** begin PROVIDED INFORMATION **
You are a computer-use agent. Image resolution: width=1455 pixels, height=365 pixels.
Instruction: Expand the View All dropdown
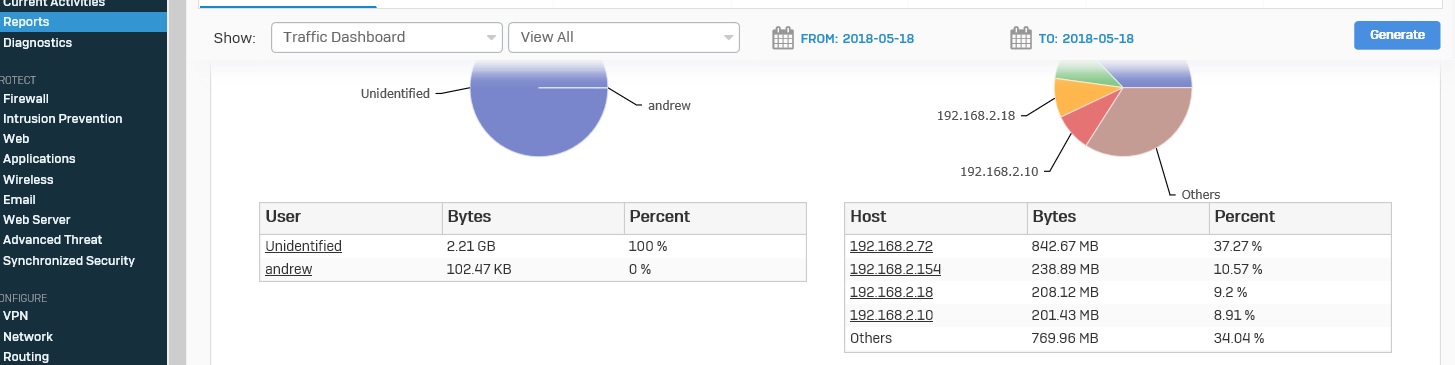624,37
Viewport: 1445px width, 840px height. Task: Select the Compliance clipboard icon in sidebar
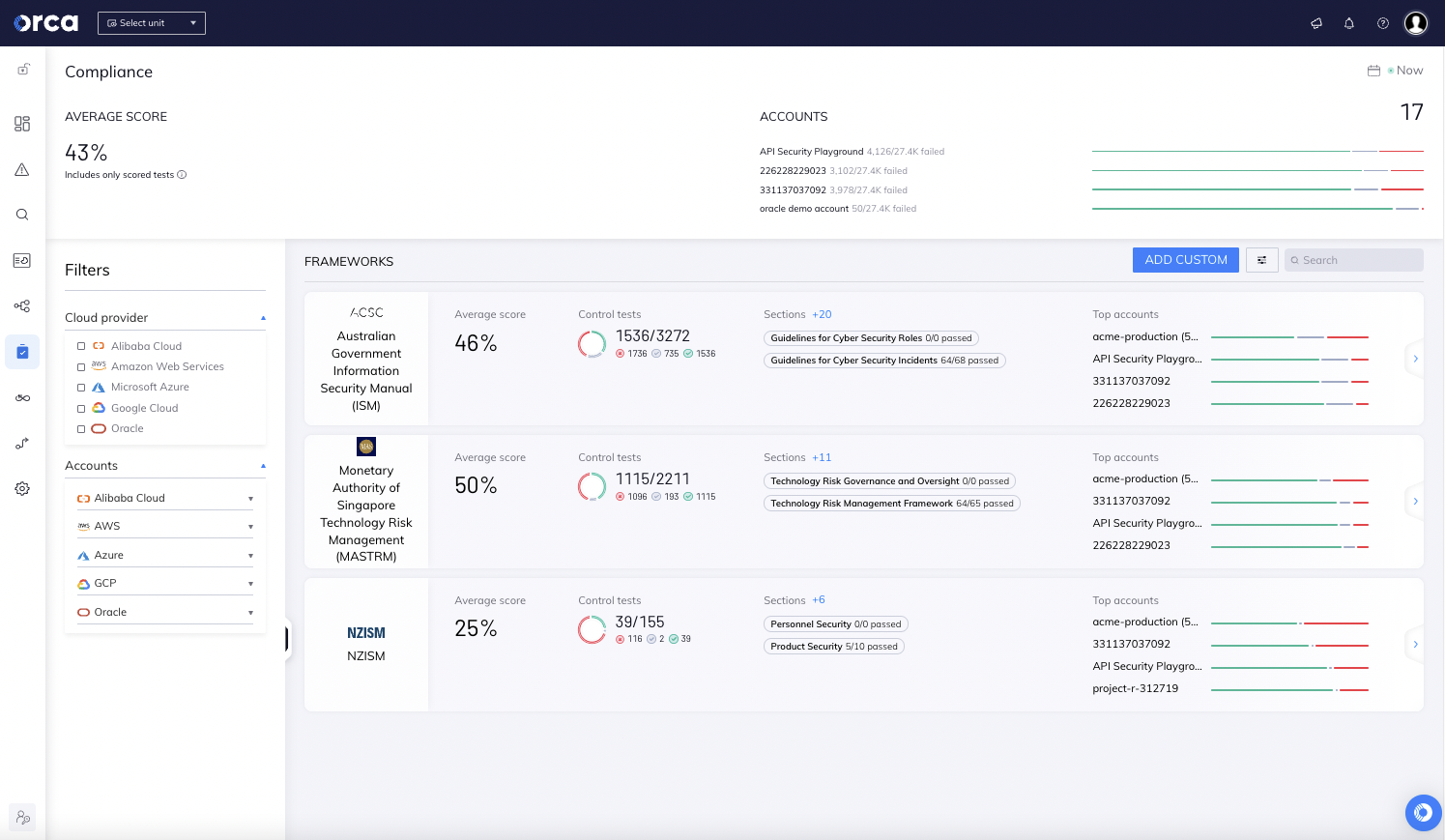tap(22, 351)
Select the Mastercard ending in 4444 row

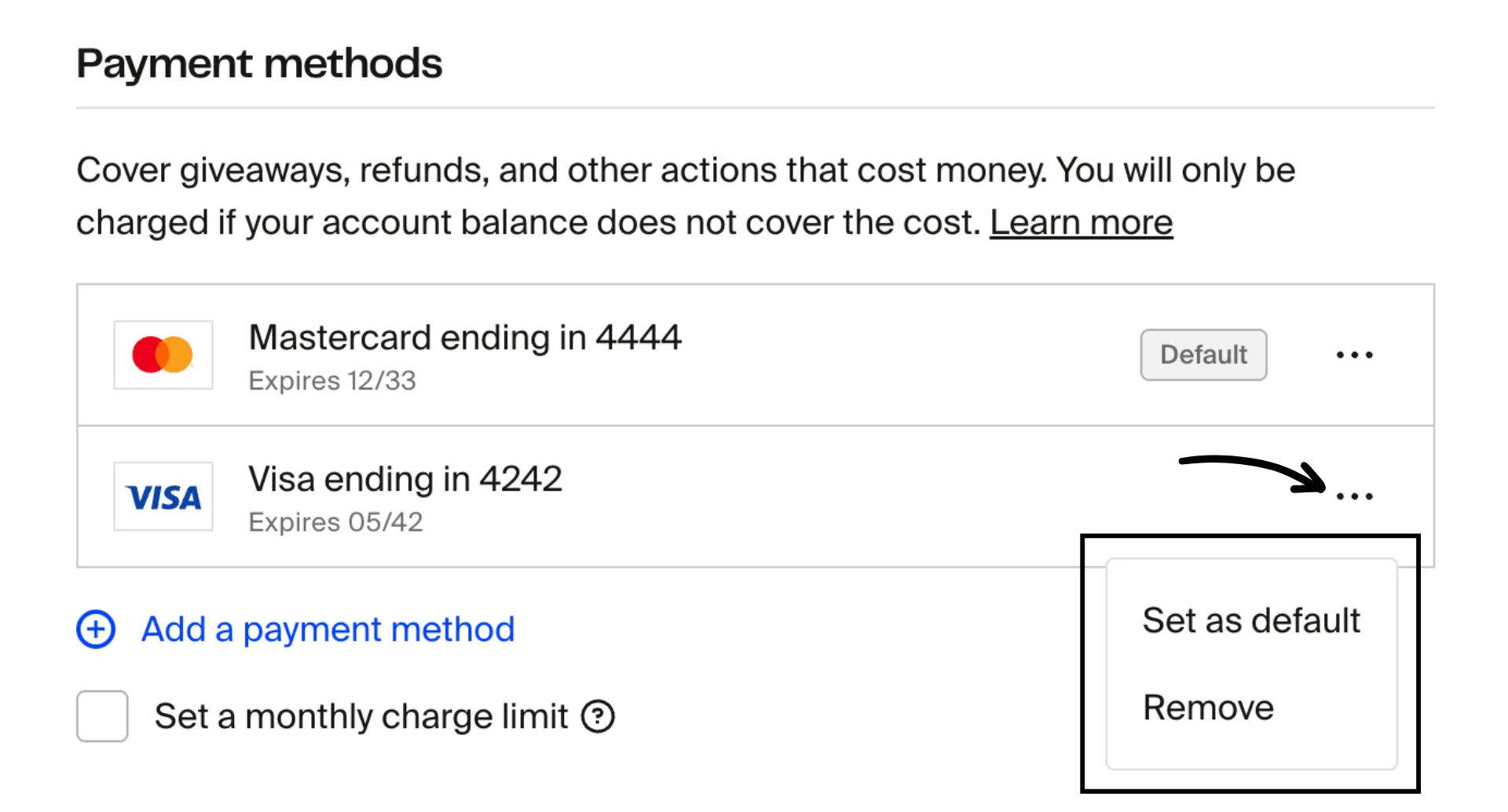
** end PROVIDED INFORMATION **
- _SHORT TASK_: Return every line of the records that contains the string "width", treating uppercase and lowercase as different.

- _ANSWER TO THE EXERCISE_:
You are a computer-use agent. Image resolution: width=1455 pixels, height=365 pixels.
Viewport: 1445px width, 840px height. Task: Select the Compliance clipboard icon in sidebar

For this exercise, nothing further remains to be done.